Reputation: 2157
I'm dealing with a hash table in perl.
I have a multiple strings, with multiple lenghts and multiple -
:
pre1-pre2-text1-text2
pre3-text3
pre4-pre5-pre6-text4
I have a %hash
with the following keys:
pre1-pre2
pre3
pre4-pre5-pre6
So the keys %hash
only contain the pre
part of the strings.
How can I check if there is a match between let's say the first string pre1-pre2-text1-text2
and the keys of %hash
?
Upvotes: 1
Views: 298
Reputation: 66891
One way: form a pattern using alternation of keys, and test strings against it
use warnings;
use strict;
use feature 'say';
my @strings = qw(pre-not pre1-pre2-text1-text2 pre3-text3 pre4-pre5-pre6-text4);
my %h = ( 'pre1-pre2' => 1, 'pre3' => 1, 'pre4-pre5-pre6' => 1 );
my $keys_re = join '|', map { quotemeta } keys %h;
foreach my $str (@strings) {
say $str if $str =~ /$keys_re/;
}
This has quadratic complexity, but alternation won't go through all keys and it's C (regex itself).
A possible improvement (or a necessity!) may be to suitably sort keys.
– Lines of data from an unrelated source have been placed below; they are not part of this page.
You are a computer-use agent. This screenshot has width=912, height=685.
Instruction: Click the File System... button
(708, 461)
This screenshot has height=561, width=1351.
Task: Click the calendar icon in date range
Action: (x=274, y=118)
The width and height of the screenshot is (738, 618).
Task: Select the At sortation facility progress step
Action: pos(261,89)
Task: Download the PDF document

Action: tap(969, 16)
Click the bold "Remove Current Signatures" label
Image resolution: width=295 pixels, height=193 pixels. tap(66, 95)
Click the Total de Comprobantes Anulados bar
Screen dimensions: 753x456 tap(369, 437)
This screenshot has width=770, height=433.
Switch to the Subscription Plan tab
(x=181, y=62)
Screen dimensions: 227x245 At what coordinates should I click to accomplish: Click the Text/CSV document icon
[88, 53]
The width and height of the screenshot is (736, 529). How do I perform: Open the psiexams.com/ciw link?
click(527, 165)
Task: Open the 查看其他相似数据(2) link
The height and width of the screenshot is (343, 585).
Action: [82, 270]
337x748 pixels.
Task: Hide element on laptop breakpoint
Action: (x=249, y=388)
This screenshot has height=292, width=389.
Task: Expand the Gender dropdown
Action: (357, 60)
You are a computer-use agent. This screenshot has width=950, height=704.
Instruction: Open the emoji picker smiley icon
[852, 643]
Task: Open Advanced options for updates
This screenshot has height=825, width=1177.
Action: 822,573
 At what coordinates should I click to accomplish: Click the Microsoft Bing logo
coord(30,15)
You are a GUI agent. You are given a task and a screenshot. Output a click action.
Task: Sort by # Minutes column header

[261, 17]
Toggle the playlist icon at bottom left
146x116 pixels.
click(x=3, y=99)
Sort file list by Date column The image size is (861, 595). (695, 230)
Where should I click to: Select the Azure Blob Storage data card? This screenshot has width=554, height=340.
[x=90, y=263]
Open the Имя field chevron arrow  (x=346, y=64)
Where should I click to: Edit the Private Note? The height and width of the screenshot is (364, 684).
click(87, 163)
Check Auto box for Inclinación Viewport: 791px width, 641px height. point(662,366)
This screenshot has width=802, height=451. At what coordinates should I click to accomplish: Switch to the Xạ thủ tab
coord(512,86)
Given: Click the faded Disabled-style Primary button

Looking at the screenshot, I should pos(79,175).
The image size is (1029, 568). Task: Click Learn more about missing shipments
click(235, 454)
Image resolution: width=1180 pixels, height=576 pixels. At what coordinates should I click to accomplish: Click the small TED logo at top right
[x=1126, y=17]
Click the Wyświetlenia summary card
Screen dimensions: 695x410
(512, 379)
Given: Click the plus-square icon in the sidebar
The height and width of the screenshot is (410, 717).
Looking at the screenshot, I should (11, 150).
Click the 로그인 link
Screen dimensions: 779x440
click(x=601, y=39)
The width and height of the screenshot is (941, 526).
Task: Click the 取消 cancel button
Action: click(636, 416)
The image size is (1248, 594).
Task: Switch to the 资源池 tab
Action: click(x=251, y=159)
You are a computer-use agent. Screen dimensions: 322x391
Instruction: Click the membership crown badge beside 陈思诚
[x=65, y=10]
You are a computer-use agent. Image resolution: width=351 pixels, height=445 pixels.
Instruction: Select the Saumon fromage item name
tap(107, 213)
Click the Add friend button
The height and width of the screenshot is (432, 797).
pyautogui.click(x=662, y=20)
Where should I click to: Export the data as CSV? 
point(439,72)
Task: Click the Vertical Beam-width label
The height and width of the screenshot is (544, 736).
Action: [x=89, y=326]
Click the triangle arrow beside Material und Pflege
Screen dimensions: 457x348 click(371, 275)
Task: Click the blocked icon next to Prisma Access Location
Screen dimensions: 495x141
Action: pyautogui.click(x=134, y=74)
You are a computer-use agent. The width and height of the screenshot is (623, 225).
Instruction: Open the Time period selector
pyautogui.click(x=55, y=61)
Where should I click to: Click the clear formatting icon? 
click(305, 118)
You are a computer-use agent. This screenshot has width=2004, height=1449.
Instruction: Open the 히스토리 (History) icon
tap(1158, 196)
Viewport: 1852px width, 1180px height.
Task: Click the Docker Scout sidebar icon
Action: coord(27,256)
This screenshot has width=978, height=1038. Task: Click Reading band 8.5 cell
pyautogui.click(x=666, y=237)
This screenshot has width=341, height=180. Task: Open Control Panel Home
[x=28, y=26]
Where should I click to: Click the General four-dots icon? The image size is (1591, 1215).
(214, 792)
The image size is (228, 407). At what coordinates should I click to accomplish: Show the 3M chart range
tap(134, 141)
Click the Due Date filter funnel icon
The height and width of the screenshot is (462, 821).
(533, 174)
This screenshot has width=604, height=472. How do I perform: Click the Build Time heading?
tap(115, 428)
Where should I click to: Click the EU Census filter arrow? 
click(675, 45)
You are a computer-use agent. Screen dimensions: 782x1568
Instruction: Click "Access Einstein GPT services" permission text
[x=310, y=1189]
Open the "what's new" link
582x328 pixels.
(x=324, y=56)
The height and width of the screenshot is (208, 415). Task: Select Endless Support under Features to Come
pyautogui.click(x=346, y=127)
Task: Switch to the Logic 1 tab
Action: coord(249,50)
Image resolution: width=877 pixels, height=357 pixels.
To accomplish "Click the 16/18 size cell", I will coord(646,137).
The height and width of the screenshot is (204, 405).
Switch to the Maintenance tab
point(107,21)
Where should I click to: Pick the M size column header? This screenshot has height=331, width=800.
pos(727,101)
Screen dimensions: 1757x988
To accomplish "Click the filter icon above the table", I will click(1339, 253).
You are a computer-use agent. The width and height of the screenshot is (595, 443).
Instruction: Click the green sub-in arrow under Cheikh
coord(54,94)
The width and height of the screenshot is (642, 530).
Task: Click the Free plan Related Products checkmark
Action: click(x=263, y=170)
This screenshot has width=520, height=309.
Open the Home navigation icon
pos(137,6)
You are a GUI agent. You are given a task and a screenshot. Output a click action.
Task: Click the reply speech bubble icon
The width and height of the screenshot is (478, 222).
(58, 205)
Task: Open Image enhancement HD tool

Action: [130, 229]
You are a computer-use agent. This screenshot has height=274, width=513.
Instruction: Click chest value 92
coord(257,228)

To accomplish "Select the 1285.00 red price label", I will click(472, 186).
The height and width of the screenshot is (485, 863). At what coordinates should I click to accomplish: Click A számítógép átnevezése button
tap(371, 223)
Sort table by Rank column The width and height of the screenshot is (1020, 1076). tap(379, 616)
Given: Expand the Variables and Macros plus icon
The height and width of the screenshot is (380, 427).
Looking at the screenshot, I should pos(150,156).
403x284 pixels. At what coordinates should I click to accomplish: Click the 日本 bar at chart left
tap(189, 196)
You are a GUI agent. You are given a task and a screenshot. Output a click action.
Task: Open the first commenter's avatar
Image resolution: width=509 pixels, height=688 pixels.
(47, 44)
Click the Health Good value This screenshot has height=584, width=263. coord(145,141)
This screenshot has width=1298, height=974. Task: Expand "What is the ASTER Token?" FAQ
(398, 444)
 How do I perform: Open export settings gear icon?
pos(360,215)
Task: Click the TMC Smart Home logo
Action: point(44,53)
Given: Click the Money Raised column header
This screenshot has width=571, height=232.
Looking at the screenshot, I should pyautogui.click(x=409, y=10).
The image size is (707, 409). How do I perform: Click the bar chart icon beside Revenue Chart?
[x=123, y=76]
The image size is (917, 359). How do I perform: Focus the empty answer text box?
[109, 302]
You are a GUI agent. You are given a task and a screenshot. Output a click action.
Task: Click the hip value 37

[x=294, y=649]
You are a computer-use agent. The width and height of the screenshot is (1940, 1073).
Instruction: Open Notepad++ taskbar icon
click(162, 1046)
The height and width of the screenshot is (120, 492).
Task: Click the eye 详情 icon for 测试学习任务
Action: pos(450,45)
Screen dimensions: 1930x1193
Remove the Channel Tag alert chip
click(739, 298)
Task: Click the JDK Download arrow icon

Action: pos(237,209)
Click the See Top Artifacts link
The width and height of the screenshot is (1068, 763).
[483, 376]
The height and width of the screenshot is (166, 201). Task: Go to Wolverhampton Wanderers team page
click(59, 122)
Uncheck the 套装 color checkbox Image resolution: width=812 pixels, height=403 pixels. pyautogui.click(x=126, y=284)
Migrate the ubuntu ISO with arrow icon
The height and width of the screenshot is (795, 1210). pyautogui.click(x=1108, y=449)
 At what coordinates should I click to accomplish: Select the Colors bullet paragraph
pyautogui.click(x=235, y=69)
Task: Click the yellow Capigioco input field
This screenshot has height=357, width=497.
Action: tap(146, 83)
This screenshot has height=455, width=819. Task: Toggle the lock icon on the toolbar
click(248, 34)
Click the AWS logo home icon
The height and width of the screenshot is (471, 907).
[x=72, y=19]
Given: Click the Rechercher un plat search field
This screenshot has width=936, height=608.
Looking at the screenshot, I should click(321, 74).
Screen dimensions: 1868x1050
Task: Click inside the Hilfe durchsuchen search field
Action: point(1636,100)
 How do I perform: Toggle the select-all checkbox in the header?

For example, shortest first
my $keys_re = join '|', map { quotemeta } sort { length $a <=> length $b } keys %h;
This may help if there are keys with common parts, but note that it may be a non-trivial adjustment which can affect correctness -- and which may be needed; consider carefully.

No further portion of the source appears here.